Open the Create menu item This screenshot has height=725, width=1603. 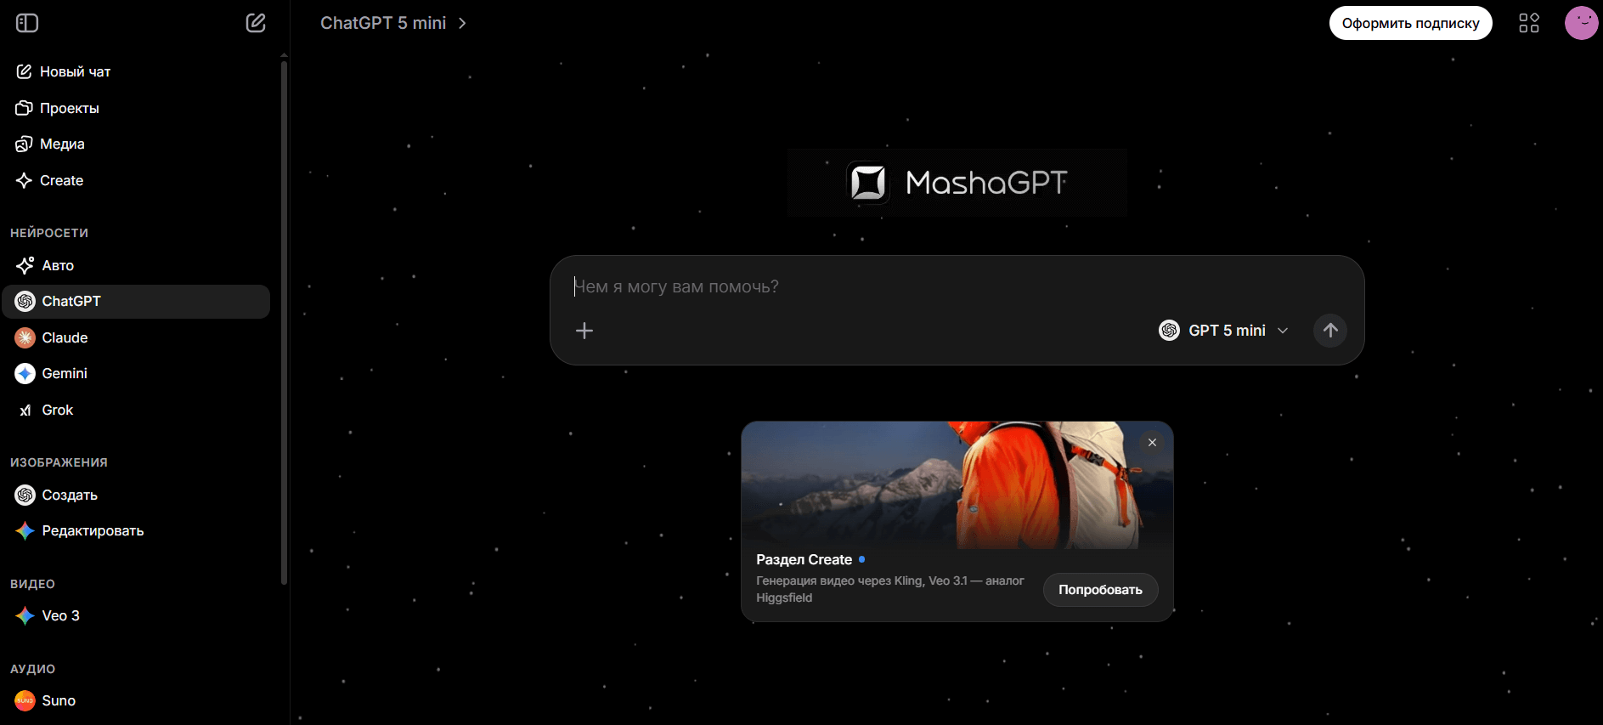coord(61,180)
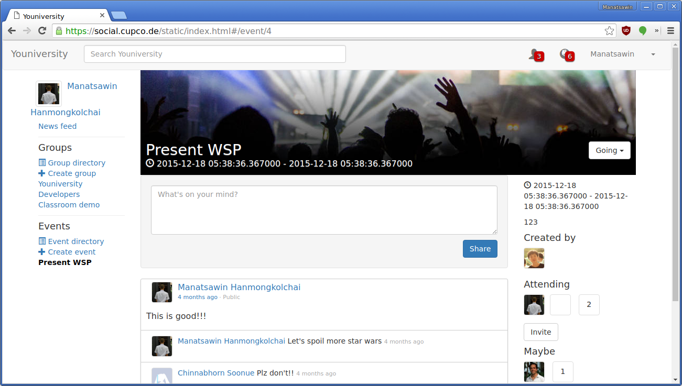Click the uBlock Origin extension icon

click(626, 31)
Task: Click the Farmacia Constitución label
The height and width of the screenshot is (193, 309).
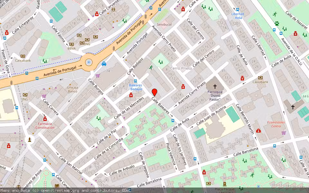Action: 45,125

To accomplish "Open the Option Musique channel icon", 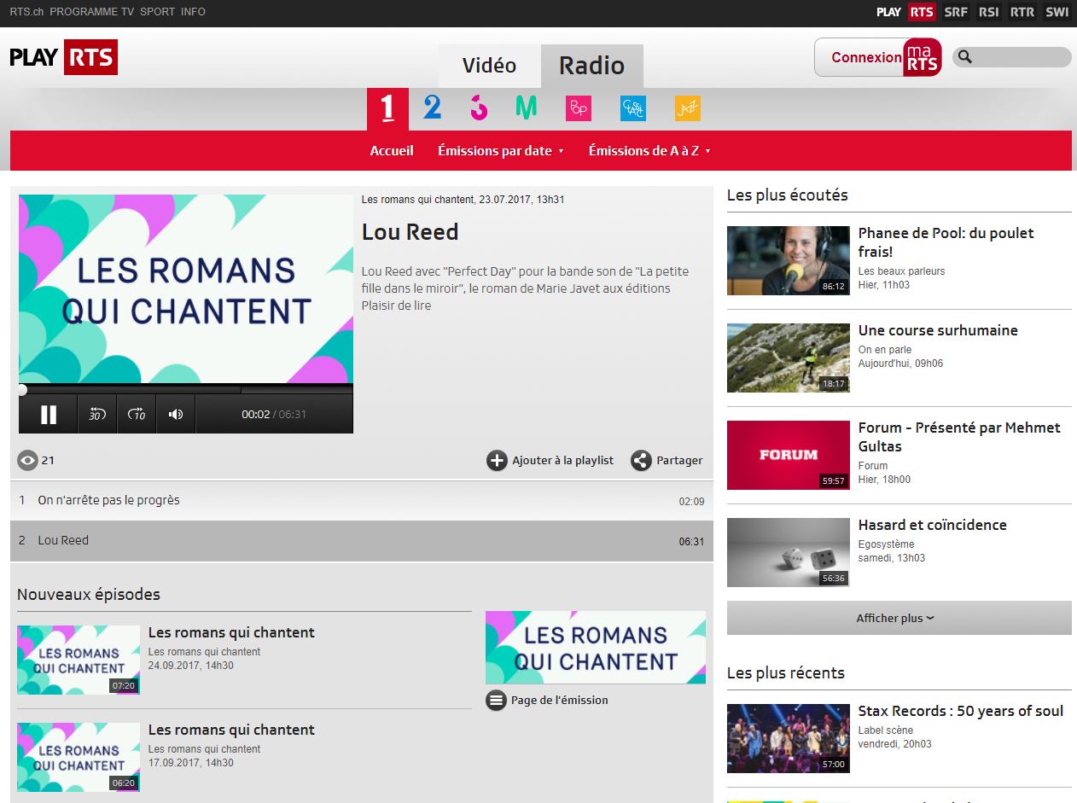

■ ■ ■ ■

• Problem:
Beginning with the line that contains "The height and", write out every line through the last one in the records, exactly and without pictures.

• Answer below:
The height and width of the screenshot is (193, 309).
Action: 45,125

To accomplish "Open the Option Musique channel icon", 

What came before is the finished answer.